- **SET PROBLEM**: Copy every item below word for word, line by line.

- **DATASET**:
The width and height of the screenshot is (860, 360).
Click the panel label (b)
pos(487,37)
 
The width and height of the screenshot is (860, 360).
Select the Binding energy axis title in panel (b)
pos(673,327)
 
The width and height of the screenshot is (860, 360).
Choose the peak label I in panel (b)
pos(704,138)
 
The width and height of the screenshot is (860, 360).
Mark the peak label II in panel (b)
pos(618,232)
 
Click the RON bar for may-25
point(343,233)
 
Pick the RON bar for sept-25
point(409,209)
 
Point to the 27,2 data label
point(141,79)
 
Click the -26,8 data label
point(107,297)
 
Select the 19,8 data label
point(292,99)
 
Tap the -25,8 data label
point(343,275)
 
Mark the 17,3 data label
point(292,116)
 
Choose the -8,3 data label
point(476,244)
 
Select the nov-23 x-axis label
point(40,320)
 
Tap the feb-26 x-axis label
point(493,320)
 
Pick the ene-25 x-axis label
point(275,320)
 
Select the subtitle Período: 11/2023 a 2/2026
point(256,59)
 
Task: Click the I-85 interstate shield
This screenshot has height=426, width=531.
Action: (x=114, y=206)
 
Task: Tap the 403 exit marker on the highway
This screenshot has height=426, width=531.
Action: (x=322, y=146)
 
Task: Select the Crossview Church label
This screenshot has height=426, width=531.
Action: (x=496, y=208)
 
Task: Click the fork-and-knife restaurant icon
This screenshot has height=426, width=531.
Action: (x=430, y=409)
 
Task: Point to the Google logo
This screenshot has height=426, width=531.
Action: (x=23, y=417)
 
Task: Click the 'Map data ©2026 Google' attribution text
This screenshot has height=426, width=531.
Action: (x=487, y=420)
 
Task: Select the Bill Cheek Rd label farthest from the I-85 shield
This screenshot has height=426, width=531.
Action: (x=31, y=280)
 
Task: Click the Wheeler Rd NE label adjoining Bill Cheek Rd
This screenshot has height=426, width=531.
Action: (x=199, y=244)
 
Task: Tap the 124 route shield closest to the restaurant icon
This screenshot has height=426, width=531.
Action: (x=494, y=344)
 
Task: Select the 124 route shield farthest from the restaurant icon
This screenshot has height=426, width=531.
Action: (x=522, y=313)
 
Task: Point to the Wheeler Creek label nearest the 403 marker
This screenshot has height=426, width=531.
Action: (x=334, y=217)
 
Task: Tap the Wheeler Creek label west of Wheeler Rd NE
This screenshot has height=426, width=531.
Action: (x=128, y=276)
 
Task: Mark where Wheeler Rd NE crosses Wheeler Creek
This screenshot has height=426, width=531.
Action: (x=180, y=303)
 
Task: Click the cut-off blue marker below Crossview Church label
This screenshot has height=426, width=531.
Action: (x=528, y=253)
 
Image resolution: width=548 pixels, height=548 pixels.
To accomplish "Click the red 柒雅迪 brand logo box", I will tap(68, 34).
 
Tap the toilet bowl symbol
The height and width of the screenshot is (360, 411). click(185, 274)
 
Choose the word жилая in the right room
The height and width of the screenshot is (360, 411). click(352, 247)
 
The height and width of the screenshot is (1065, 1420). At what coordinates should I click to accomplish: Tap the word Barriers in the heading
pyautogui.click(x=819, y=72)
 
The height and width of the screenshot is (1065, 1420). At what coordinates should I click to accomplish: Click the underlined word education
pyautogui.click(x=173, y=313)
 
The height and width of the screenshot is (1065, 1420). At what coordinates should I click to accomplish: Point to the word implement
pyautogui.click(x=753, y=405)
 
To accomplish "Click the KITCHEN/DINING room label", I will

- **CORRECT RESULT**:
The width and height of the screenshot is (860, 360).
Click the panel label (b)
pos(487,37)
 
The width and height of the screenshot is (860, 360).
Select the Binding energy axis title in panel (b)
pos(673,327)
 
The width and height of the screenshot is (860, 360).
Choose the peak label I in panel (b)
pos(704,138)
 
The width and height of the screenshot is (860, 360).
Mark the peak label II in panel (b)
pos(618,232)
 
Click the RON bar for may-25
point(343,233)
 
Pick the RON bar for sept-25
point(409,209)
 
Point to the 27,2 data label
point(141,79)
 
Click the -26,8 data label
point(107,297)
 
Select the 19,8 data label
point(292,99)
 
Tap the -25,8 data label
point(343,275)
 
Mark the 17,3 data label
point(292,116)
 
Choose the -8,3 data label
point(476,244)
 
Select the nov-23 x-axis label
point(40,320)
 
Tap the feb-26 x-axis label
point(493,320)
 
Pick the ene-25 x-axis label
point(275,320)
 
Select the subtitle Período: 11/2023 a 2/2026
point(256,59)
 
Task: Click the I-85 interstate shield
This screenshot has height=426, width=531.
Action: (x=114, y=206)
 
Task: Tap the 403 exit marker on the highway
This screenshot has height=426, width=531.
Action: (x=322, y=146)
 
Task: Select the Crossview Church label
This screenshot has height=426, width=531.
Action: (x=496, y=208)
 
Task: Click the fork-and-knife restaurant icon
This screenshot has height=426, width=531.
Action: (x=430, y=409)
 
Task: Point to the Google logo
This screenshot has height=426, width=531.
Action: (x=23, y=417)
 
Task: Click the 'Map data ©2026 Google' attribution text
This screenshot has height=426, width=531.
Action: (x=487, y=420)
 
Task: Select the Bill Cheek Rd label farthest from the I-85 shield
This screenshot has height=426, width=531.
Action: (x=31, y=280)
 
Task: Click the Wheeler Rd NE label adjoining Bill Cheek Rd
This screenshot has height=426, width=531.
Action: (x=199, y=244)
 
Task: Tap the 124 route shield closest to the restaurant icon
This screenshot has height=426, width=531.
Action: (x=494, y=344)
 
Task: Select the 124 route shield farthest from the restaurant icon
This screenshot has height=426, width=531.
Action: (x=522, y=313)
 
Task: Point to the Wheeler Creek label nearest the 403 marker
This screenshot has height=426, width=531.
Action: (x=334, y=217)
 
Task: Tap the Wheeler Creek label west of Wheeler Rd NE
This screenshot has height=426, width=531.
Action: (x=128, y=276)
 
Task: Mark where Wheeler Rd NE crosses Wheeler Creek
This screenshot has height=426, width=531.
Action: (x=180, y=303)
 
Task: Click the cut-off blue marker below Crossview Church label
This screenshot has height=426, width=531.
Action: (x=528, y=253)
 
Image resolution: width=548 pixels, height=548 pixels.
To accomplish "Click the red 柒雅迪 brand logo box", I will tap(68, 34).
 
Tap the toilet bowl symbol
The height and width of the screenshot is (360, 411). click(185, 274)
 
Choose the word жилая in the right room
The height and width of the screenshot is (360, 411). click(352, 247)
 
The height and width of the screenshot is (1065, 1420). At what coordinates should I click to accomplish: Tap the word Barriers in the heading
pyautogui.click(x=819, y=72)
 
The height and width of the screenshot is (1065, 1420). At what coordinates should I click to accomplish: Click the underlined word education
pyautogui.click(x=173, y=313)
 
The height and width of the screenshot is (1065, 1420). At what coordinates should I click to accomplish: Point to the word implement
pyautogui.click(x=753, y=405)
 
To accomplish "Click the KITCHEN/DINING room label", I will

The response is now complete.